- **TASK OBJECTIVE**: Return a copy of each line in the listing that includes the word "agent".

- **RECORDS FOR PROCESSING**:
____

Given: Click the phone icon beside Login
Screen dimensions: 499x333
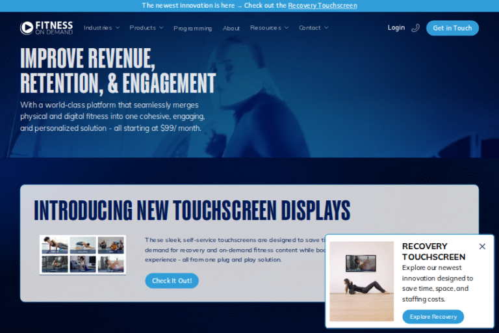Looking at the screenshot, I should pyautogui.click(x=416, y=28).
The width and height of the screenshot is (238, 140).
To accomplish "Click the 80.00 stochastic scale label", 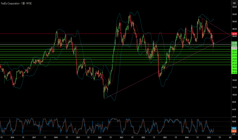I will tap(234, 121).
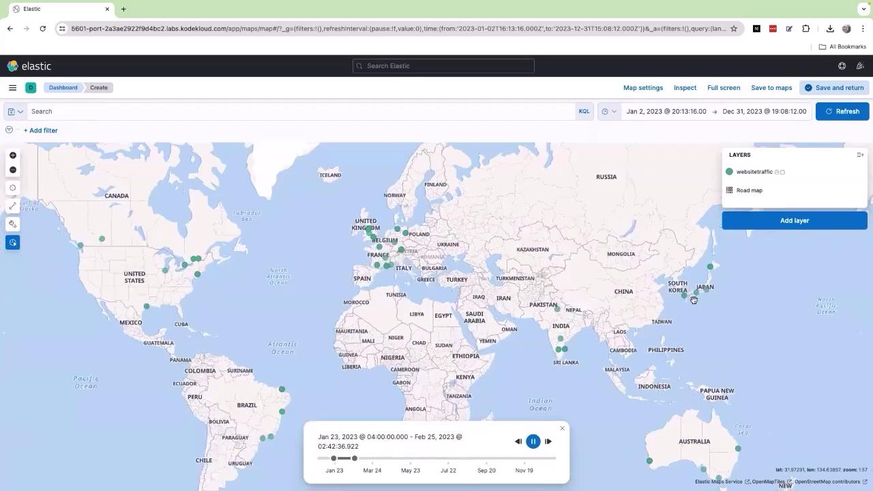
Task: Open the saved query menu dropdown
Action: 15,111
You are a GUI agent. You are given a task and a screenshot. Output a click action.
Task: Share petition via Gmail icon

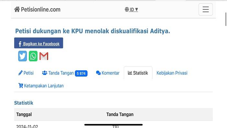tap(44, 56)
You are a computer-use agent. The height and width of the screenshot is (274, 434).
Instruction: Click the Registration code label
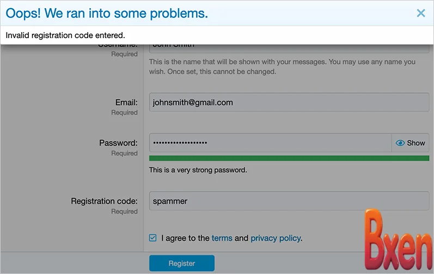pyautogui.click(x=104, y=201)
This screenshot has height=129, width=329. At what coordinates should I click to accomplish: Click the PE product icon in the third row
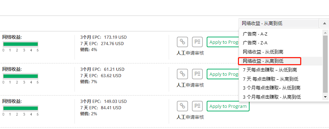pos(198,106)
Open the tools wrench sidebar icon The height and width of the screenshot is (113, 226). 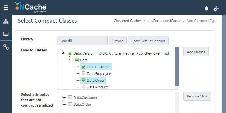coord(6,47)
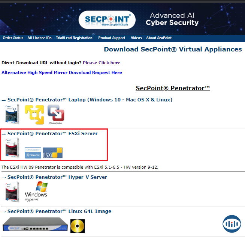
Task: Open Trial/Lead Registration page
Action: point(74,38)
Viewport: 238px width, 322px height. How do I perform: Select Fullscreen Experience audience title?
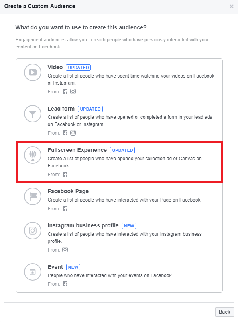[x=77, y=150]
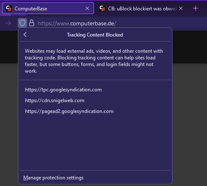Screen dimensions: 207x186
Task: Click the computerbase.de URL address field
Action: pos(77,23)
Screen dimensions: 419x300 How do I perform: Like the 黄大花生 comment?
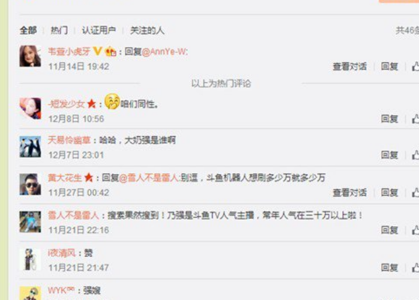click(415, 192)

____

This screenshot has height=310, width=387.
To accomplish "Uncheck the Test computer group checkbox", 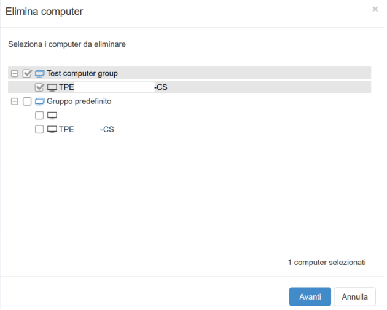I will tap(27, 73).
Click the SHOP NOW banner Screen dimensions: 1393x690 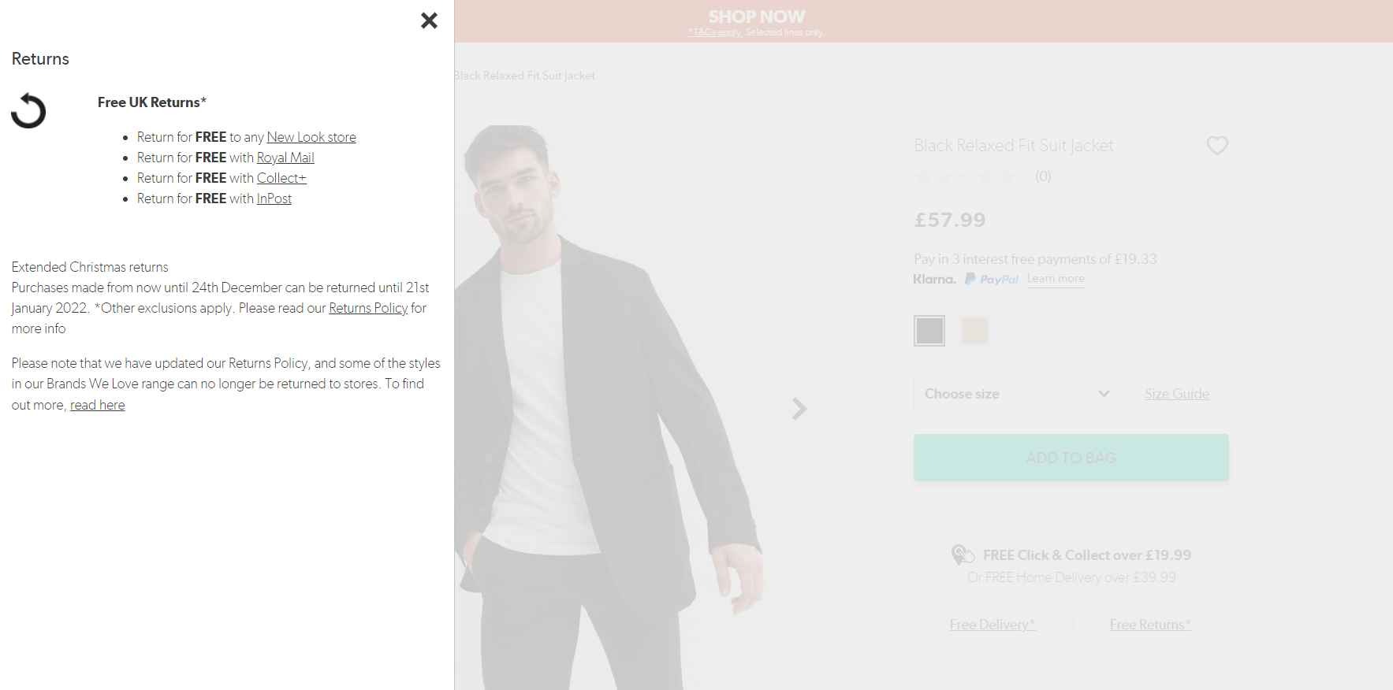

____

- **SOLUTION FOR THIS PROBLEM**:
You are a GUI agent. You are given a task and a screenshot. Output a click action.
You are a computer-use agent. The height and width of the screenshot is (274, 434).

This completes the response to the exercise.